If the booking is cancelled within 15-27 days from the start of the rental Rental Period then 50% of Fee shall be retained by Starry Sky.
If the booking is cancelled within 0-14 days from the start of the Rental Period then the full Fee (100%) shall be retained by Starry Sky.
9.2 Starry Sky shall use its reasonable endeavours to not cancel the booking. If Starry Sky has no option to cancel the booking then it shall return all Fees paid to the Customer, which shall be the total level of liability for any cancellation.
9.3 Without affecting any other right or remedy available to it, Starry Sky may terminate this agreement with immediate effect by giving notice to the Customer if:
(a) the Customer fails to pay any amount due under this agreement on the due date for payment and remains in default not less than 3 days after being notified in writing to make such payment;
(b) the Customer commits any breach of any other term of this agreement (including the Rules of Use) which breach is irremediable or (if such breach is remediable) fails to remedy that breach immediately to do so;
10. FORCE MAJEURE
Neither party shall be in breach of this agreement nor liable for delay in performing, or failure to perform, any of its obligations under this agreement if such delay or failure result from events, circumstances or causes beyond its reasonable control.
11 DATA PROTECTION
12. ENTIRE AGREEMENT
12.1 This agreement constitutes the entire agreement between the parties and supersedes and extinguishes all previous agreements, promises, assurances, warranties, representations and understandings between them, whether written or oral, relating to its subject matter.
12.2 Each party acknowledges that in entering into this agreement it does not rely on, and shall have no remedies in respect of, any statement, representation, assurance or warranty (whether made innocently or negligently) that is not set out in this agreement. Each party agrees that it shall have no claim for innocent or negligent misrepresentation or negligent misstatement based on any statement in this agreement.
No variation of this agreement shall be effective unless it is in writing and signed by the parties (or their authorised representatives).

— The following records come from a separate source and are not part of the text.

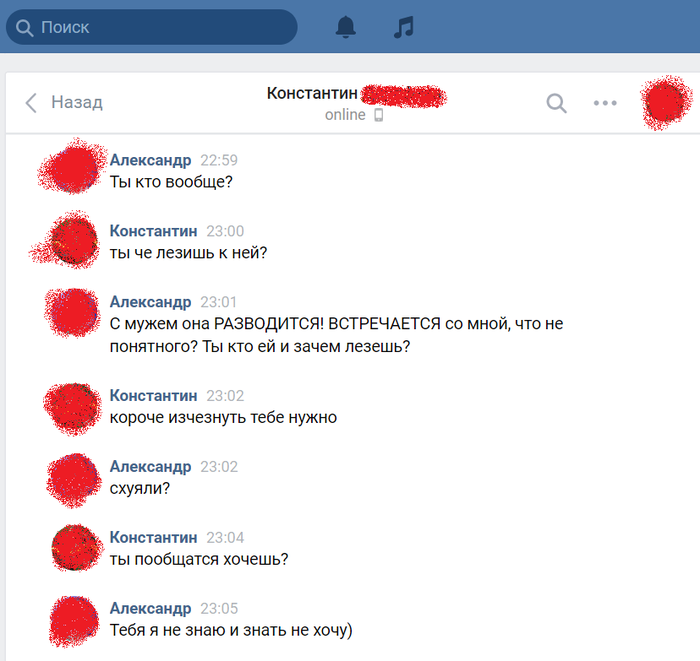Select the message 'короче изчезнуть тебе нужно'

(x=223, y=417)
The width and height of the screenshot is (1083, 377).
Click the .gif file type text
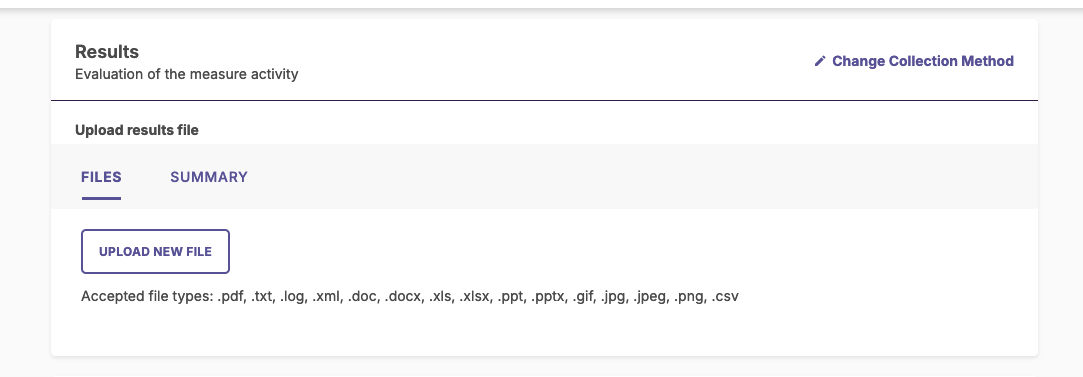coord(584,297)
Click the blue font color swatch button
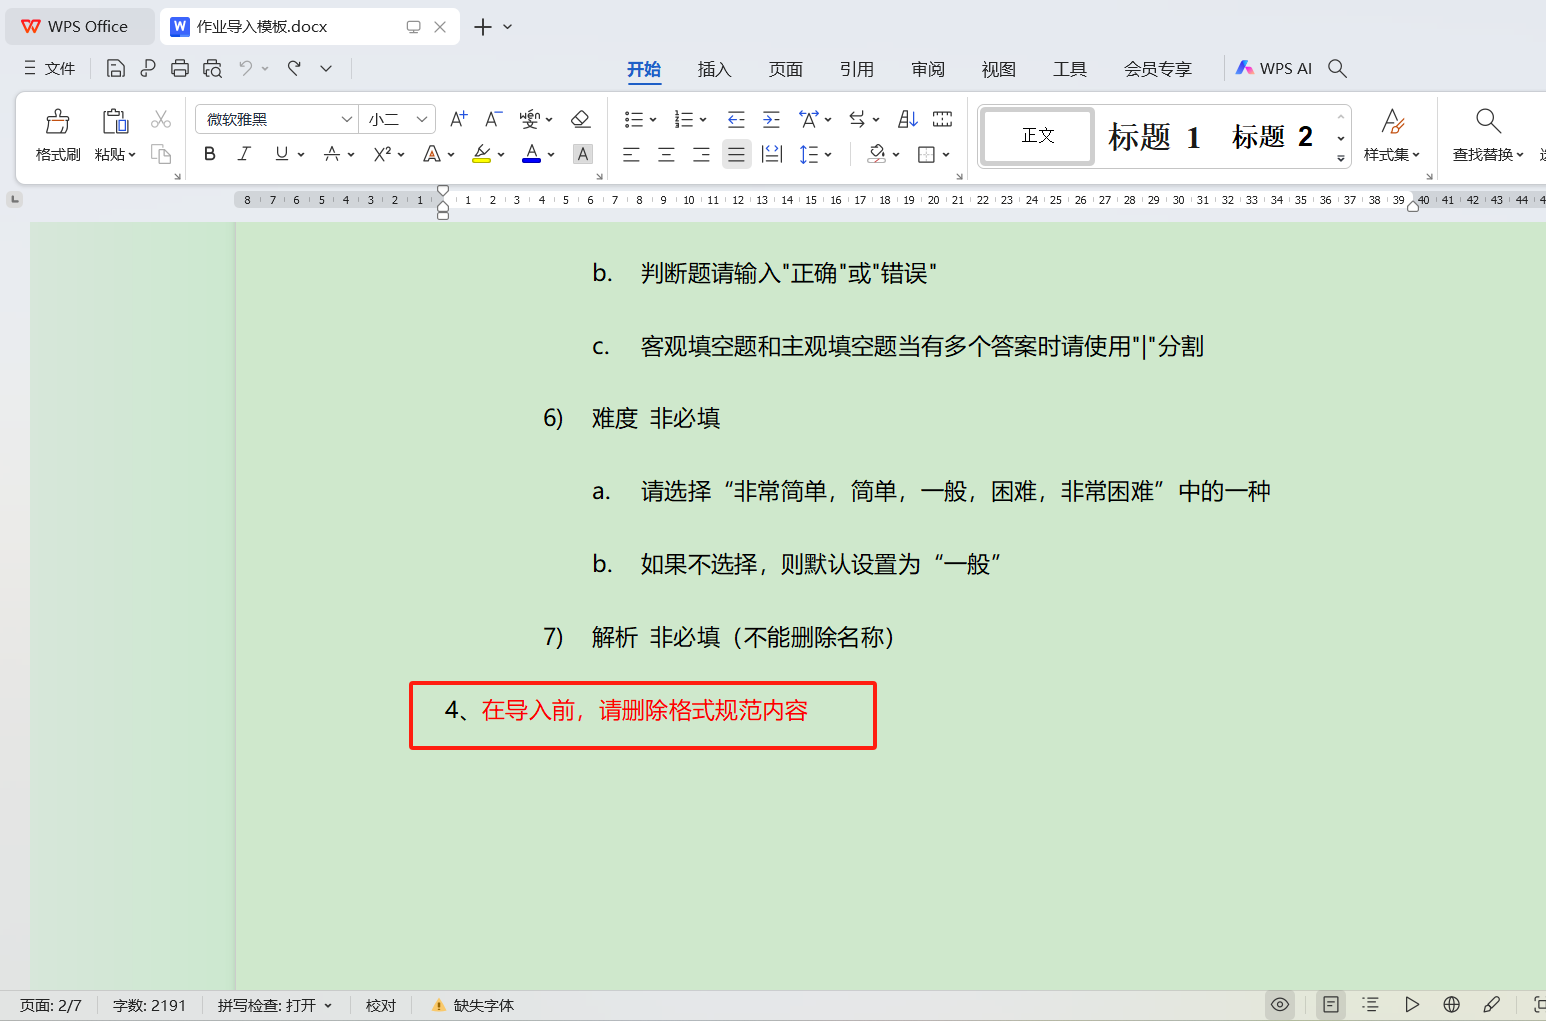Image resolution: width=1546 pixels, height=1021 pixels. 532,154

14. NO PARTNERSHIP OR AGENCY
14.1 Nothing in this agreement is intended to, or shall be deemed to, establish any partnership or joint venture between any of the parties, constitute any party the agent of another party, or authorise any party to make or enter into any commitments for or on behalf of any other party.
14.2 Each party confirms it is acting on its own behalf and not for the benefit of any other person.
15. RIGHTS AND REMEDIES
Except as expressly provided in this agreement, the rights and remedies provided under this agreement are in addition to, and not exclusive of, any rights or remedies provided by law.
16. GOVERNING LAW
This agreement and any dispute or claim (including non-contractual disputes or claims) arising out of or in connection with it or its subject matter or formation shall be governed by and construed in accordance with the law of England and Wales.
Each party irrevocably agrees that the courts of England and Wales shall have exclusive jurisdiction to settle any dispute or claim (including non-contractual disputes or claims) arising out of or in connection with this agreement or its subject matter or formation.